Collegando così una tradizione poetica e musicale orale, quella ebraica sefardita, e il flamenco, ci avvicinano a un mondo di testi di amori più o meno riusciti, di malizie, di consigli a una figlia, di modi di cucinare, e alcuni testi sono confusi, poiché introducono parte dell'eredità flamenco molto cantate, come "A gennaio non ci sono garofani...", "Dove vai, bella ebrea...?", "Mi sono innamorato di un'aria...", "Una manciata di persone coraggiose", "Finestre sulla strada...", ecc. Tutto è unito da semplicità, qualità, maestria, bellezza.

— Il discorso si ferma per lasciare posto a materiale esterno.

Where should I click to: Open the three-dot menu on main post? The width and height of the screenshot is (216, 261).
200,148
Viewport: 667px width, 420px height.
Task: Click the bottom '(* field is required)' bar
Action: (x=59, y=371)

Ne evidenziamo alcuni. Addio Kerida, taglio 2, dinamico e bello, por bulerías, è un testo lamentoso di amore disperato, come in questo frammento:
Addio, addio caro,
Non voglio la vita,
mi hai reso la cosa amara.
Possiamo ascoltarlo a questo link della registrazione live:
Per i tanghi, tagliare 4, Notti notti, attraverso i tanghi, ricrea le notti degli innamorati, con un invito al carpe diem, al godimento del momento:
Notte, notte, buona notte:
le notti sono fatte per innamorarsi,
Oh, che notti d'amore.
Oh, cosa!
Mi affascina anche la versione della petenera, la cui origine, secondo una delle teorie, risale al mondo ebraico. Qui cantano il testo "E a un anno sono nato / e a due sono cresciuto..." insieme ad altri come "Dove vai, bella ebrea...?", il tutto con ritmi vari, tra cui atangados e arie sudamericane. Senza dubbio, un risultato splendido. Oppure il brano successivo, "7", Stufati di melanzane, por bulerías, una versione fresca e giocosa di questa canzone che spiega i metodi di cottura. Contrasta con un'altra canzone speciale, dal significato opposto alla precedente, poiché l'ottavo, La rosa fiorisce, affronta il tema della sofferenza per amore, con il simbolo della rosa, con un ritmo più lento e uno sfondo malinconico, con punti luminosi lungo tutto il tema:
La rosa fiorisce
nel mese di maggio
e la mia anima si oscura
sofferenza per amore.
Il resto, naturalmente, è tutto molto ben eseguito. Ci troviamo quindi con un'opera speciale, diversa, molto flamenco, unione di due tradizioni, quella sefardita e quella flamenca, vero esempio della disponibilità del flamencoÈ importante non lasciarsi sopraffare dalla pigrizia e ricercare nuovi repertori, per quanto antichi, ma non ancora antichi, affinché possano essere, come il canzoniere sefardita, incantevoli. Congratulazioni per questo sforzo, che ha prodotto risultati così notevoli. Auguro e prego, a chiunque possa interessare, che quest'opera possa essere eseguita dal vivo in molti luoghi.
En expoflamenco Presentarono il loro album nel giugno 2024, dove commentarono che si trattava di un'opera di archeologia musicale che non perseguiva un abbinamento ma piuttosto un dialogo tra le due culture.
Ed ecco il link per ascoltare l'album completo: https://alxaraf.bandcamp.com/album/exodus
→ Gruppo Alxaraf, CD Exodus (Digitaldos, 2024).